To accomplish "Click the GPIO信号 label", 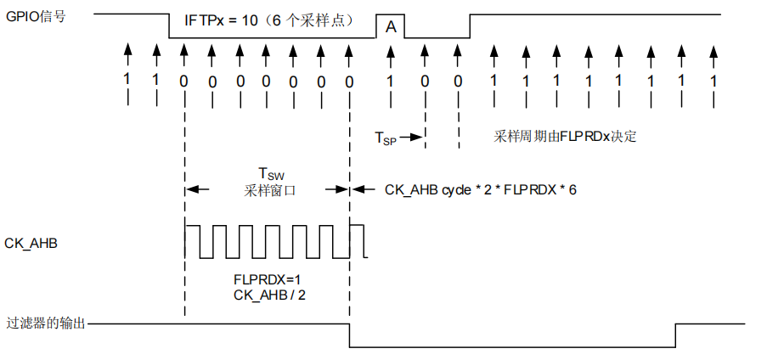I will pyautogui.click(x=42, y=15).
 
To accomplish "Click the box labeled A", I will pyautogui.click(x=391, y=26).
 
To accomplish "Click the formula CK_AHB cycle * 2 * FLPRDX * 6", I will pyautogui.click(x=481, y=189).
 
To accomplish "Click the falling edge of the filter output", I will pyautogui.click(x=350, y=335).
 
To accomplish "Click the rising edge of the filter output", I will pyautogui.click(x=676, y=335).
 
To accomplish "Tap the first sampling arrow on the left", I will pyautogui.click(x=128, y=54).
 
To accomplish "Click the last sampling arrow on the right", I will pyautogui.click(x=713, y=54).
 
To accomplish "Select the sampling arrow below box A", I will pyautogui.click(x=391, y=54).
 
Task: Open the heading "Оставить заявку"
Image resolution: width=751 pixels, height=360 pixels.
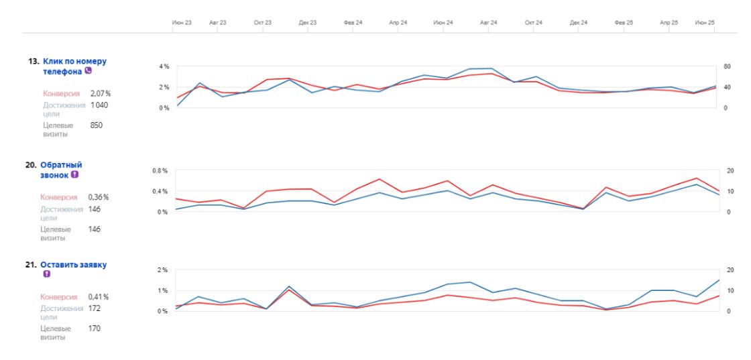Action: [74, 265]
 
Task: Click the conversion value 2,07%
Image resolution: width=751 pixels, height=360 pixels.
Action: [100, 93]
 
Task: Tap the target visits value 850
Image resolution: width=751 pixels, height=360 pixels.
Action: [96, 125]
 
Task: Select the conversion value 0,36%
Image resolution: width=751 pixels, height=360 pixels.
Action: [99, 197]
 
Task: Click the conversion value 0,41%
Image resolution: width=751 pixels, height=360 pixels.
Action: [99, 296]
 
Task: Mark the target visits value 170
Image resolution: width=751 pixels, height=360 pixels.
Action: [95, 328]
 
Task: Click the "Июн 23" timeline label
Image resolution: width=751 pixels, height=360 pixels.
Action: [182, 23]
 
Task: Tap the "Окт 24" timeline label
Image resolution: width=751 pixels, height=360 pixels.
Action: [534, 23]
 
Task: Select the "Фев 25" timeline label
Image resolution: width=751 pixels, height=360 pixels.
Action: [624, 23]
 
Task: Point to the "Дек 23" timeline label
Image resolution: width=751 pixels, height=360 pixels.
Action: [308, 23]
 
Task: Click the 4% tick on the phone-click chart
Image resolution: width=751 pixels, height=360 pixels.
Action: [164, 66]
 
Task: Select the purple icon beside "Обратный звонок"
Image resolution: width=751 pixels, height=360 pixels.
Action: [74, 175]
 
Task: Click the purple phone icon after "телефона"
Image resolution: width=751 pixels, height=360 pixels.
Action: [87, 71]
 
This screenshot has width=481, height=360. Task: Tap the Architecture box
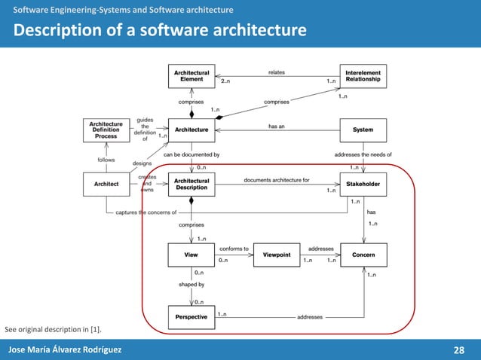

**PROBLEM DETAILS**
Locate and copy out every line in the entries above that contains the string "target". Case counts, so match uppercase and lowercase letters exactly.

**TASK OUTPUT**
Task: Tap the target visits value 850
Task: Mark the target visits value 170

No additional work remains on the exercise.